EXTRACTED MATERIAL
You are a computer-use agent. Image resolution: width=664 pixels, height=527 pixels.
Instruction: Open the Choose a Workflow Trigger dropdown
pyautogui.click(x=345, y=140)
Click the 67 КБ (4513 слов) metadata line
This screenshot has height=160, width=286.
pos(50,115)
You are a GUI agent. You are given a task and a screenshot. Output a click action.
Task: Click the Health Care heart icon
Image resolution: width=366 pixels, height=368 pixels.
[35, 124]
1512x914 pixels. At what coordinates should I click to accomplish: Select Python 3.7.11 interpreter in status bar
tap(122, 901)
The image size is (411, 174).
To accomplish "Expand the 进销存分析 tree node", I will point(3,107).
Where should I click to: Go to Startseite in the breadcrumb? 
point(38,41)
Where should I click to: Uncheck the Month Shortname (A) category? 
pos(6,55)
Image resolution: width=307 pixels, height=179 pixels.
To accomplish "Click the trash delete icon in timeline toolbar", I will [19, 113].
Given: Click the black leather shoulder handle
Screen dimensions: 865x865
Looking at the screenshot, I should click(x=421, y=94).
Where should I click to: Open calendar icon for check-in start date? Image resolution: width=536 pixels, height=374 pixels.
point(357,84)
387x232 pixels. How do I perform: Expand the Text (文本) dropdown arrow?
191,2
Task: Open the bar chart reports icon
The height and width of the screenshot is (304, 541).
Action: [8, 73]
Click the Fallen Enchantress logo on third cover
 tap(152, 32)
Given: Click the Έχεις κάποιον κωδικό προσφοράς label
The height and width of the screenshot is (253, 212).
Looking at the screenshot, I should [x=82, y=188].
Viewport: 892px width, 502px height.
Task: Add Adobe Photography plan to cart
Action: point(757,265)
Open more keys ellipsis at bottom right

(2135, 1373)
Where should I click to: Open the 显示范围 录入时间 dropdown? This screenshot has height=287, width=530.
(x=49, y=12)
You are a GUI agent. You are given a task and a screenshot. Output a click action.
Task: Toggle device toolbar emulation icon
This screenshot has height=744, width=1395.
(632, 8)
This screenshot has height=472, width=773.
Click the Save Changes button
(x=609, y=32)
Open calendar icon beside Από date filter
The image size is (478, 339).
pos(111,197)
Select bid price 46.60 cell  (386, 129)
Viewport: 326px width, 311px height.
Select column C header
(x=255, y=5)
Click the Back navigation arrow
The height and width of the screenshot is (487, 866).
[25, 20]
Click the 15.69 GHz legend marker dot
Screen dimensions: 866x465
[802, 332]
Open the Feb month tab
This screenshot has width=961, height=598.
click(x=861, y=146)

SET TASK
Extract the lines of the listing above and repeat them exactly as they appear.

ANSWER TO THIS TASK
You are a computer-use agent. Image resolution: width=664 pixels, height=527 pixels.
Instruction: Open the Choose a Workflow Trigger dropdown
pyautogui.click(x=345, y=140)
Click the 67 КБ (4513 слов) metadata line
This screenshot has height=160, width=286.
pos(50,115)
You are a GUI agent. You are given a task and a screenshot. Output a click action.
Task: Click the Health Care heart icon
Image resolution: width=366 pixels, height=368 pixels.
[35, 124]
1512x914 pixels. At what coordinates should I click to accomplish: Select Python 3.7.11 interpreter in status bar
tap(122, 901)
The image size is (411, 174).
To accomplish "Expand the 进销存分析 tree node", I will point(3,107).
Where should I click to: Go to Startseite in the breadcrumb? 
point(38,41)
Where should I click to: Uncheck the Month Shortname (A) category? 
pos(6,55)
Image resolution: width=307 pixels, height=179 pixels.
To accomplish "Click the trash delete icon in timeline toolbar", I will [19, 113].
Given: Click the black leather shoulder handle
Screen dimensions: 865x865
Looking at the screenshot, I should click(x=421, y=94).
Where should I click to: Open calendar icon for check-in start date? Image resolution: width=536 pixels, height=374 pixels.
point(357,84)
387x232 pixels. How do I perform: Expand the Text (文本) dropdown arrow?
191,2
Task: Open the bar chart reports icon
The height and width of the screenshot is (304, 541).
Action: [8, 73]
Click the Fallen Enchantress logo on third cover
 tap(152, 32)
Given: Click the Έχεις κάποιον κωδικό προσφοράς label
The height and width of the screenshot is (253, 212).
Looking at the screenshot, I should [x=82, y=188].
Viewport: 892px width, 502px height.
Task: Add Adobe Photography plan to cart
Action: point(757,265)
Open more keys ellipsis at bottom right

(2135, 1373)
Where should I click to: Open the 显示范围 录入时间 dropdown? This screenshot has height=287, width=530.
(x=49, y=12)
You are a GUI agent. You are given a task and a screenshot. Output a click action.
Task: Toggle device toolbar emulation icon
This screenshot has height=744, width=1395.
(632, 8)
This screenshot has height=472, width=773.
Click the Save Changes button
(x=609, y=32)
Open calendar icon beside Από date filter
The image size is (478, 339).
pos(111,197)
Select bid price 46.60 cell  (386, 129)
Viewport: 326px width, 311px height.
Select column C header
(x=255, y=5)
Click the Back navigation arrow
The height and width of the screenshot is (487, 866).
[25, 20]
Click the 15.69 GHz legend marker dot
Screen dimensions: 866x465
[802, 332]
Open the Feb month tab
This screenshot has width=961, height=598.
click(x=861, y=146)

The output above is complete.